課題一覧 |
1. 本文によると、中国の一人当たりの教育経費は年間いくらでしたか。
2. 次の記述(a)〜(c)がそれぞれ本文の内容と一致するかを「はい」か「いいえ」で答え、判断の根拠となる本文の語句をそのまま引用してください。
(a) アメリカの一人当たりの教育経費は中国の五十余倍である。
(b) 韓国政府は政府の支出の三〇%を教育に投じている。
(c) 革新は情熱と覚悟に頼るべきものである。
3. 本文の「これまで、教育の重要性に対し」から「実行する以外にないのである。」まで(「実行する以外にないのである。」を含む)を、「教育経費」を「教育予算」に改めて書き換えてください。

本文 |
|---|
しかし、中国はどうすればこの急行列車に乗ることができるか。それは中国の改革・開放の速度と革新のテンポによって決まる。これは民族全体による取り組みを必要とする。 革新は情熱と覚悟に頼るものではなく、能力に頼るべきものである。いい教育を受け、知識を身につけた人であってはじめて、革新の能力を持つことができるのである。したがって、中国が次の世紀にいちだんと発展するかどうかのカギとなる問題は教育である。教育がいっそう発展することができなければ、中国は知識経済という急行列車に乗ることができず、世界の中心となることができない。
これまで、教育の重要性に対して中国は認識が不足で、中国の一人当たりの教育経費は年間四十五ドルしかなかったが、アメリカは二千三百四ドルであり、中国の五十余倍である。韓国政府は経済を発展させるため、政府の支出の二〇%を十七年間連続して教育に投じている。中国は年間の教育への投入を急速に増やすことがなければ、振興は不可能で、次の世紀は中国のものではなくなる。今後、大学教育を受けた人が八〇%に達しないならば、革新のテンポの面で他人に追いつくことができない。中国は教育革新による立国を実行する以外にないのである。
|---|
データ |
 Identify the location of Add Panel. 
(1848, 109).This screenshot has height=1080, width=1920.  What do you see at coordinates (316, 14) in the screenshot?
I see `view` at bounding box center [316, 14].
|---|
各課題の解答 |
1. 年間四十五ドルです。

2.
(a) はい。「アメリカは二千三百四ドルであり、中国の五十余倍である」
(b) いいえ。「政府の支出の二〇%を十七年間連続して教育に投じている」
(c) いいえ。「革新は情熱と覚悟に頼るものではなく、能力に頼るべきものである」

3.
これまで、教育の重要性に対して中国は認識が不足で、中国の一人当たりの教育予算は年間四十五ドルしかなかったが、アメリカは二千三百四ドルであり、中国の五十余倍である。韓国政府は経済を発展させるため、政府の支出の二〇%を十七年間連続して教育に投じている。中国は年間の教育への投入を急速に増やすことがなければ、振興は不可能で、次の世紀は中国のものではなくなる。今後、大学教育を受けた人が八〇%に達しないならば、革新のテンポの面で他人に追いつくことができない。中国は教育革新による立国を実行する以外にないのである。